Charlene was eager to start cooking in her apartment after living in a nursing home for two years. She wanted tasty food and she wanted to cook it for herself. She found it especially trying for someone attempting to eat gluten free in a nursing home.
“At the time… I had very limited choices for nutritious gluten free meals. Quite often, it was a plate of gluten free pasta, or Rice Krispies.”
She transitioned out of nursing home care to her own apartment through the Community Transition Services offered at The Independence Center in July of 2014. During her two years in a nursing home, her husband had passed away unexpectedly. This left Charlene with no place to go home to. Having never lived alone, she was being discharged from a nursing home to live independently all by herself.
Once settled in her new apartment, she began to cook for herself.
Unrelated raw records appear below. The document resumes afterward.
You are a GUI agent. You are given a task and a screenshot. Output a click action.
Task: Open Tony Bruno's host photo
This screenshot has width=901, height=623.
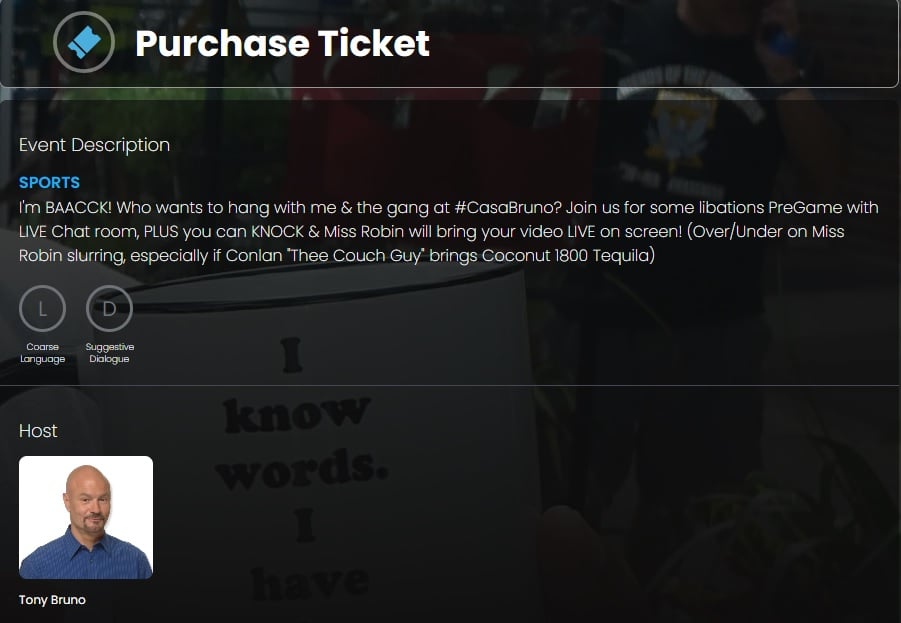tap(86, 517)
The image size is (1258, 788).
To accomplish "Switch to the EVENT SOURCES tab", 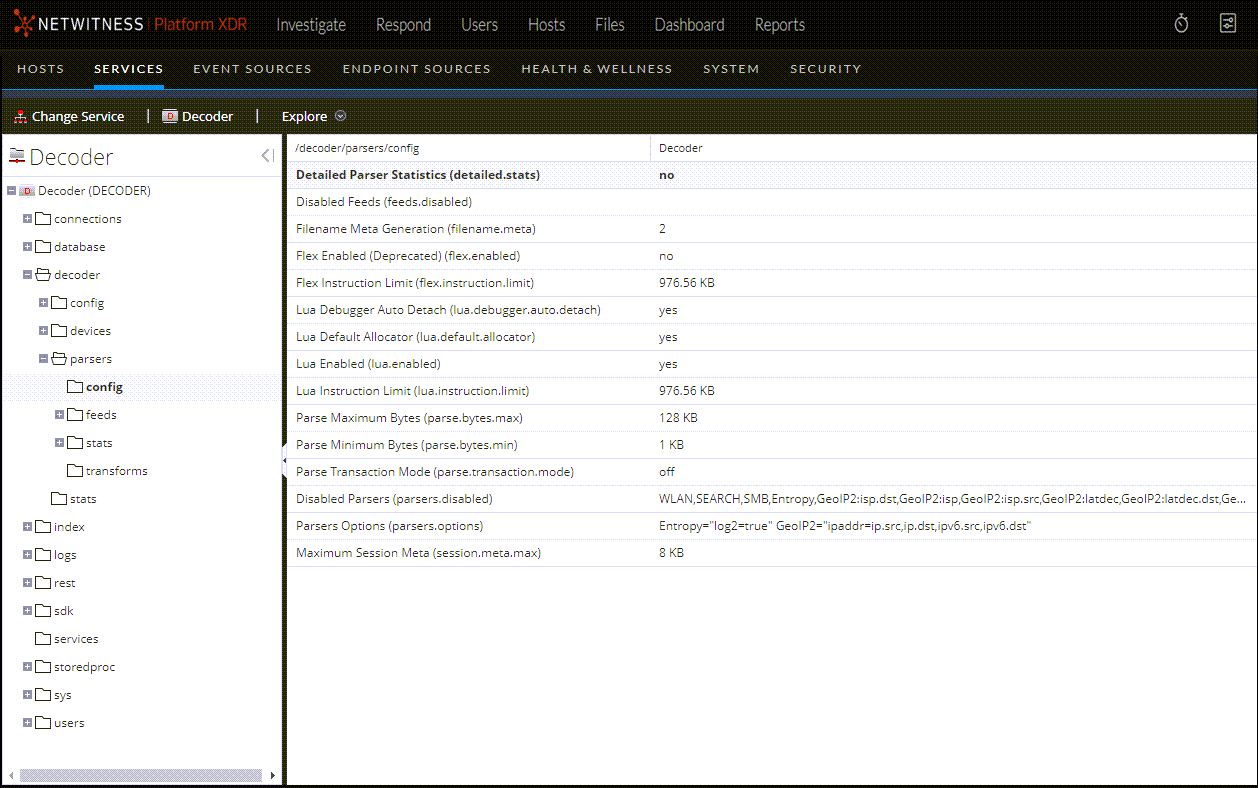I will [252, 68].
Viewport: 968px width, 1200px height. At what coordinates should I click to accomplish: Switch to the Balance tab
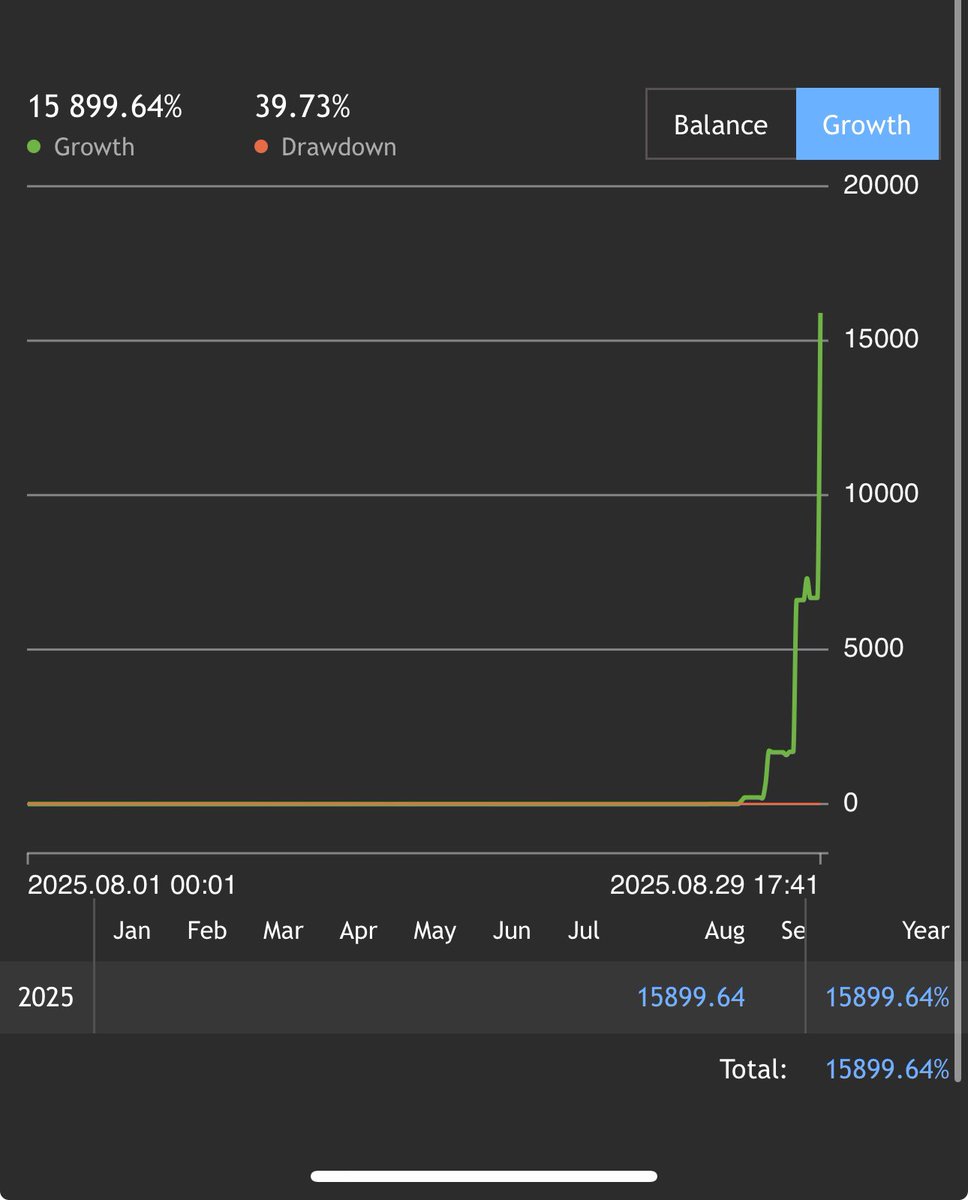pyautogui.click(x=720, y=124)
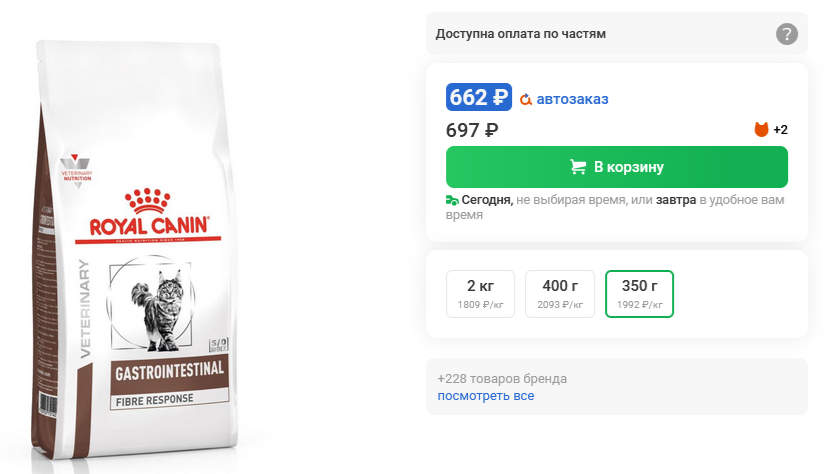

Her concerns were to make nutritious food that also tasted good. Charlene admits she put on weight after leaving the nursing home and says, “Knowing about food and nutrition is very helpful for weight loss and a lot of things, seeing as how I am doing everything on my own now.”
About a year after transition, when her transition services were about to be finished, she was offered a spot in the Diabetes Education Class at The Independence Center. The class is part of a program to help people with disabilities learn how to prevent or control diabetes through diet and exercise. This is important because people with disabilities experience diabetes at a much higher rate than the general population.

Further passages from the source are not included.